I know I should go but it's been playing on my mind since seeing her.

OP posts:
JiminnyCricket · 13/06/2017 11:40

I feel for you OP I really do, but YABVU.

I've been morbidly obese all my life (first appears on my medical records at 5 years old Hmm) but began losing weight at the beginning of this year (3st down, 5 to go!). I've tried every diet known to man but this one has just clicked and is finally working. This was my last attempt, if it hadn't worked I was having surgery (i was 19st 1lb at 5ft 5 so coud have got it on the NHS in my area).

My MiL2b is also obese and struggled with her weight for about 20 years or so. We were really close and spent a lot of time together, but when my weight started shifting noticably she became really distant. I started wearing baggier clothes around her to hide my loss until one day she turned around and basically said "This is a fad diet and it will all pile back on again after the wedding, I don't see why you're even trying" Sad

It hurt because I'm losing the weight on a really sensible diet (my rate of loss is about 1.5lbs a week) and she just can't bring herself to be happy that I'm succeeding when she's not. It's shown a horrible, spiteful side to her that I can't be around so now I'm avoiding her which is such a shame. I'll see her again next week and my plan is to just change the subject every time she brings up weight/ diet. Hopefully she'll get the hint.

For you, please please please don't avoid your friend because of your issues. Take responsibiity for your mistakes and move on, it's the only way you're ever going to lose the weight.

CoughingForWeeks · 13/06/2017 11:40

YANBU for envying her weight loss, but YABU for thinking of letting it affect your friendship. She's still the same person. Go along to the lunch, have that long overdue catch up and have a great time.

lilybetsy · 13/06/2017 11:55

You dont want to lose weight desperately enough though do you? If you did you would do it....
You would be VVU to cancel on a friend just because she has more will power, or greater determination and stuck at something that you did not.
Losing weight is HARD, because it involves changing habits of a lifetime. The fact that you have ended up heavier despite surgery suggests that you are no where near the right mind set to be able to achieve this. It doesn't mean you can't get there, just that its not happened yet.

Waltermittythesequel · 13/06/2017 11:56

I shouldn't need to get any tips.

What do you mean by this? That you should know what to do, or that you shouldn't have to listen to someone talking about her weight loss?

You say the surgery didn't work. How so?

The thing is, by letting your weight control all of these other aspects of your life, you are giving it way too much power. You are still you.
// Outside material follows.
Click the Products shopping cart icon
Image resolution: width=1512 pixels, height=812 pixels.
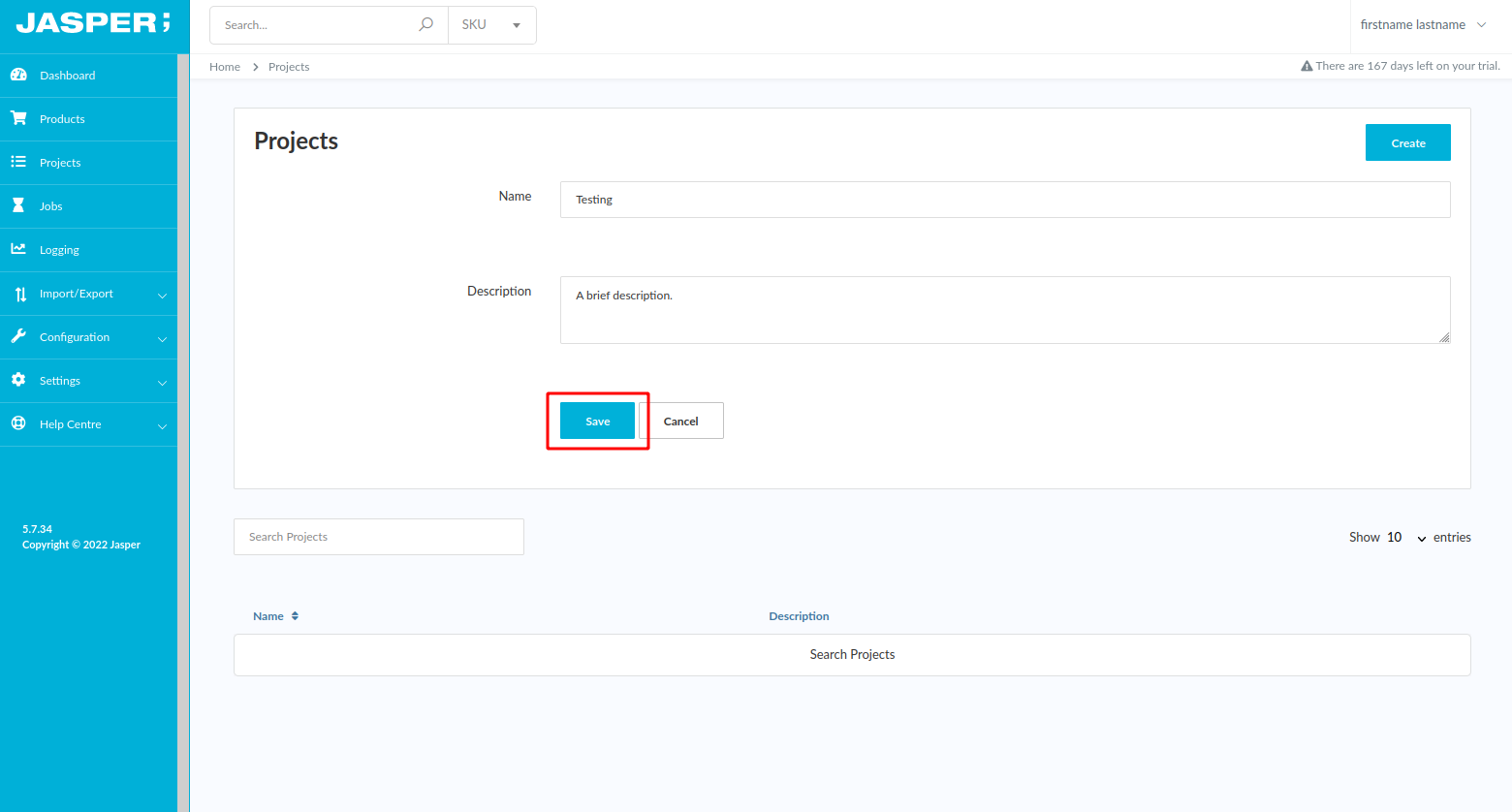click(18, 118)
You need to start looking at your weight and size as one, insignificant part of you.

Get more active, drink more water, eat cleaner. Do it for no other reason than it's what everyone should be doing.
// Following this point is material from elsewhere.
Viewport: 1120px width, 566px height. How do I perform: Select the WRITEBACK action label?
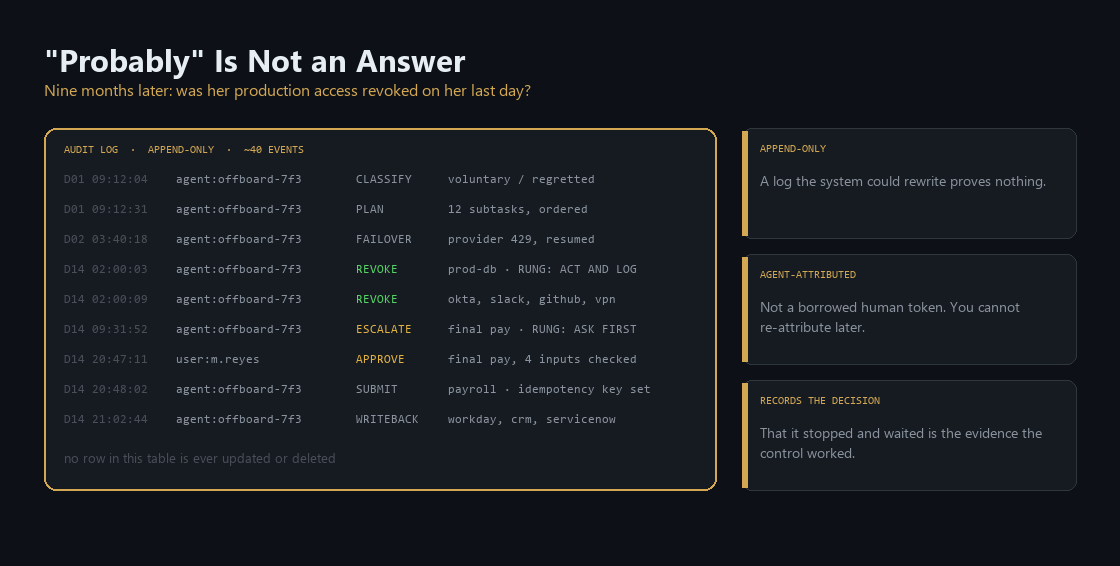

If you focus less on the scales and more on the other parts of your life; your family, your friends, your job, you WILL feel better for it.

Your friend has been there, she gets it. You know she gets it. Don't let it be an obstacle, and don't let it be the elephant in the room.
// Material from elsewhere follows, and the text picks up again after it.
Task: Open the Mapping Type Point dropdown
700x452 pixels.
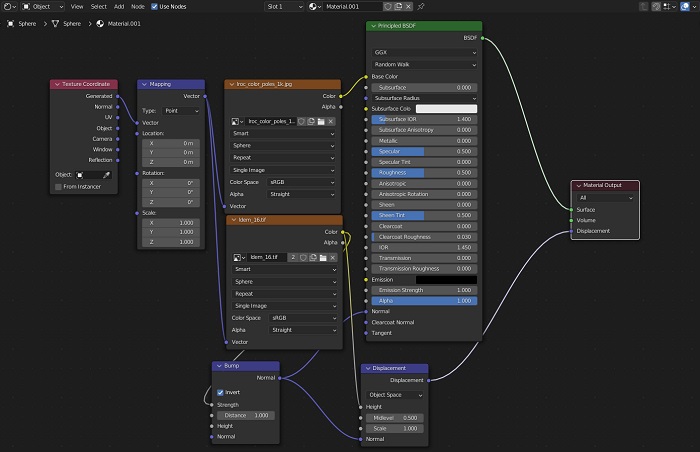Action: [180, 110]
Congratulate her sincerely, listen if she wants to talk about it, and then move on to other subjects.

Life is WAY too short to put that much importance on it, and jealousy is so very ugly and unhealthy.

chumpchange · 13/06/2017 11:56

True friends are priceless OP.

Perhaps it would be better for the two of you to meet up without your other friend, if you think that the conversation will be easier for you in that way.

Personally I think you should discuss it with her. Not because she 'owes you anything', but because I think openness is always the best way forward. I'm sure she'd be devastated if you just dropped her, and if you're true friends then you owe it to her to be open about how you're feeling. Yes YABU, but feelings are what they are, so rather than resisting them why not go with them and be honest with your friend?